Major U.S. banking trade groups, led by the American Bankers Association, submitted comment letters on February 11–12, 2026 urging OCC to slow down approvals of crypto-linked bank charters while digital-asset rules are being rewritten. Their coordinated message is that charter decisions should not outpace the regulatory perimeter that will ultimately govern these business models.
The letters target a pivotal gateway into the U.S. financial system: the chartering process that could give crypto firms broader access to payment systems and federal licensing. Banks are effectively arguing that expanding charter access now would hardwire new participants into core rails before lawmakers and regulators finish defining the rulebook.
Why banks want a pause before charters move forward
In the filings, the trade groups framed the requested pause as a prudential guardrail rather than a political posture. They warned that granting crypto-focused charters inside what they describe as a “regulatory gray zone” could expose the broader system to unresolved safety-and-soundness questions, especially around supervision and resolution. Their core risk claim is that recent crypto-sector failures can stress frameworks that were not designed for these operational and balance-sheet dynamics.
They also emphasized timing and coherence, pointing to legislation and guidance still in flux, including provisions tied to the GENIUS Act, which they said could take years to fully implement. The argument is that approving charters ahead of finalized standards could create uneven oversight and inconsistent supervisory expectations across institutions that are functionally competing in adjacent markets. In plain terms, the banks are asking regulators to sequence “rules first, charters second” to avoid retrofitting controls after the fact.
Safety and operational resilience featured prominently, with the trade groups spotlighting cybersecurity exposure, operational continuity, and insolvency scenarios they believe are not sufficiently addressed under current guidance. They positioned these concerns as industry-wide, not firm-specific, and treated them as issues that should be resolved through a unified rule set rather than piecemeal charter conditions. The filings treat operational risk as a first-order design constraint, not a compliance afterthought.
Competitive parity was the third leg of the push, with banks arguing that federal charters for crypto firms could create advantages without equivalent capital and conduct expectations applied to traditional deposit-taking institutions. In their framing, products like yield-bearing stablecoin structures raise questions about the boundary between innovation and regulatory arbitrage. The fairness concern is that similar economic functions could end up governed by different prudential burdens depending on the charter path.
What regulators may do next and what it means for the market
The letters land in the middle of a broader rule overhaul across agencies, which the banks themselves cited as evidence that the landscape is still shifting.
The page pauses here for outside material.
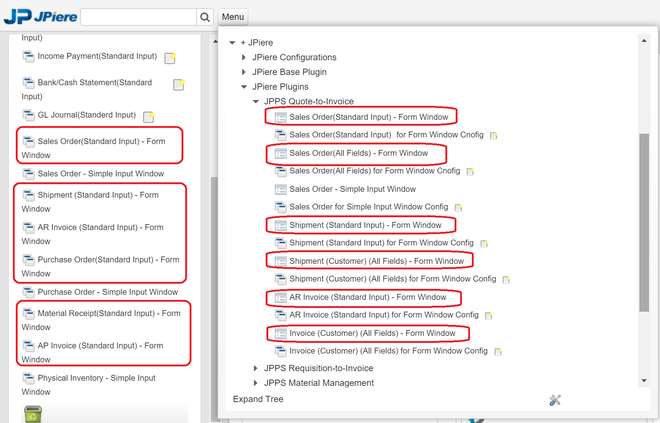Open Sales Order(All Fields) - Form Window
The image size is (660, 423).
(x=358, y=153)
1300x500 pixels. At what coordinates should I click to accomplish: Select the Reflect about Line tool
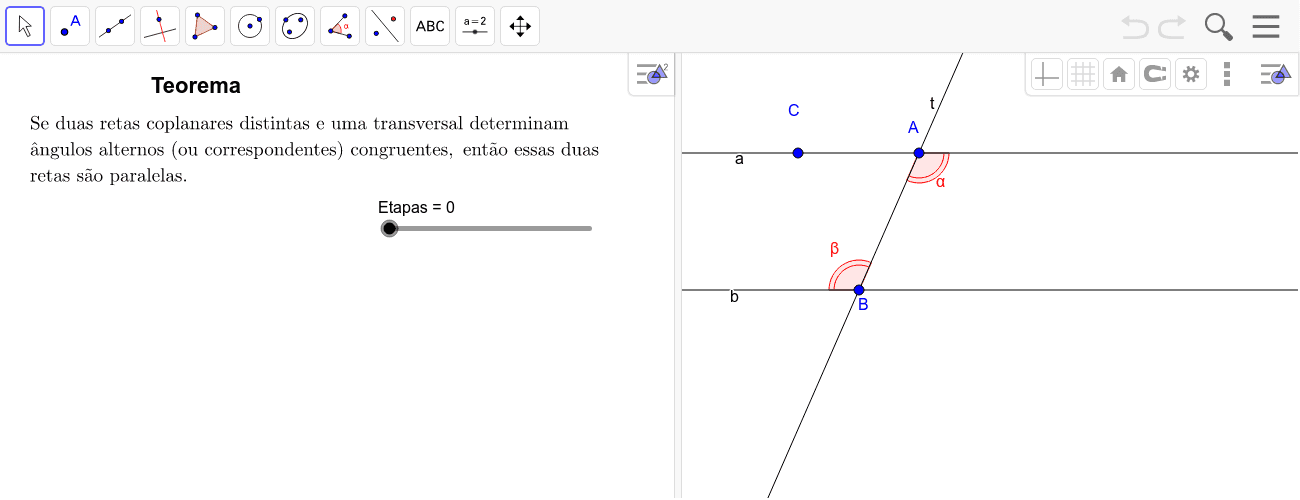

They pointed to the Federal Reserve withdrawing certain crypto-asset guidance and to the Office of the Comptroller of the Currency confirming that banks can hold some crypto assets, arguing that these moves heighten the need for a consistent end-state framework before expanding charter approvals. Their implication is that regulators should stabilize supervisory expectations before scaling access to federal licenses.
One quote in the reporting captured the structural shift banks appear to be trying to manage: “Gaining Fed access and national licensing could lead to skipping the whole middle layer—no SWIFT, no correspondent chains, just native, regulated settlement,” said Anthony Agoshkov, co-founder of Marvel Capital. That framing spotlights the strategic significance of charters as a potential shortcut into regulated settlement pathways.
Practically, the banking groups’ intervention points to a near-term operating environment where charter applications face heavier scrutiny, approvals—if granted—carry tighter conditions, and timelines stretch. For crypto-native firms, that could reinforce an interim strategy of leaning on existing bank partnerships or state-level options while federal rules crystallize. The immediate commercial takeaway is that time-to-market for federal charter ambitions may lengthen as regulators weigh prudential risk against the goal of moving activity onto regulated rails.